━━ MATERIAL FOR THIS TASK
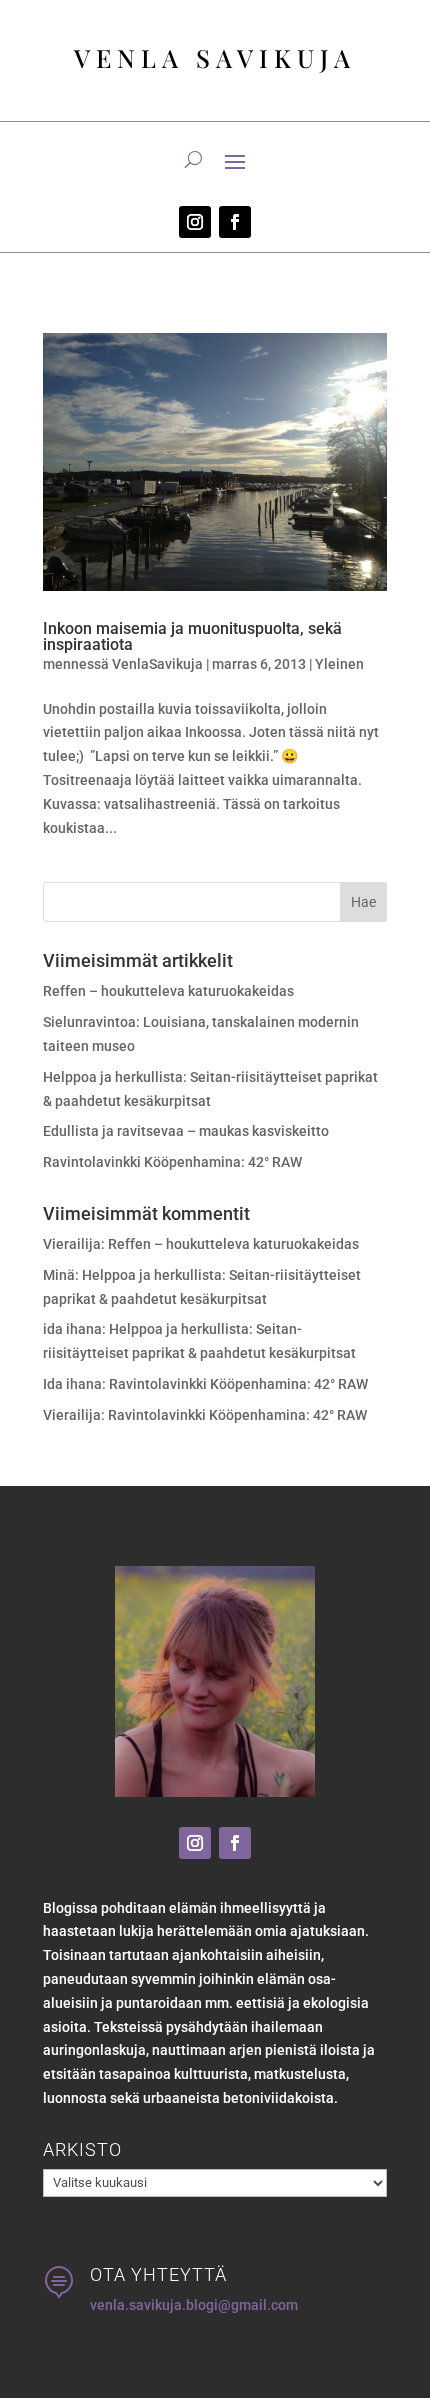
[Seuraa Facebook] (235, 222)
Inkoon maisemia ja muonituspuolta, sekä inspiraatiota (192, 636)
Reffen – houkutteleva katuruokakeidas (168, 991)
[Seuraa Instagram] (195, 222)
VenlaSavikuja (157, 664)
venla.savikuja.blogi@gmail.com (194, 2305)
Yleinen (339, 664)
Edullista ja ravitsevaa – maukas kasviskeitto (186, 1131)
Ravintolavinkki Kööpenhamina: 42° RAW (172, 1162)
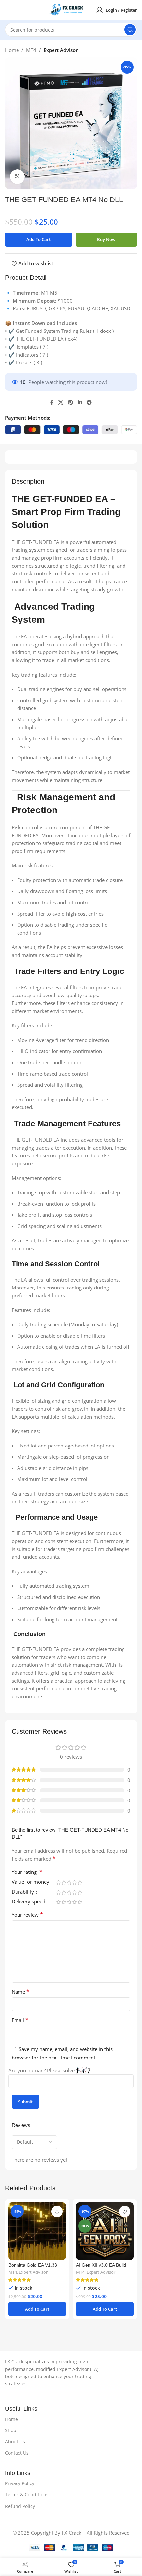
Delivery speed (29, 1902)
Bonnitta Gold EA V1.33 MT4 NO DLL (32, 2268)
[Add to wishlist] (57, 2211)
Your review (27, 1914)
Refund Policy (20, 2506)
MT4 (31, 50)
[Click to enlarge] (17, 176)
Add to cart (38, 239)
━━━━
**WHAT IS EXPECTED**
Copy out every line of the data exactly, leaving the images behind.

**RESPONSE BELOW**
[Seuraa Facebook] (235, 222)
Inkoon maisemia ja muonituspuolta, sekä inspiraatiota (192, 636)
Reffen – houkutteleva katuruokakeidas (168, 991)
[Seuraa Instagram] (195, 222)
VenlaSavikuja (157, 664)
venla.savikuja.blogi@gmail.com (194, 2305)
Yleinen (339, 664)
Edullista ja ravitsevaa – maukas kasviskeitto (186, 1131)
Ravintolavinkki Kööpenhamina: 42° RAW (172, 1162)
Delivery speed (29, 1902)
Bonnitta Gold EA V1.33 MT4 NO DLL (32, 2268)
[Add to wishlist] (57, 2211)
Your review (27, 1914)
Refund Policy (20, 2506)
MT4 (31, 50)
[Click to enlarge] (17, 176)
Add to cart (38, 239)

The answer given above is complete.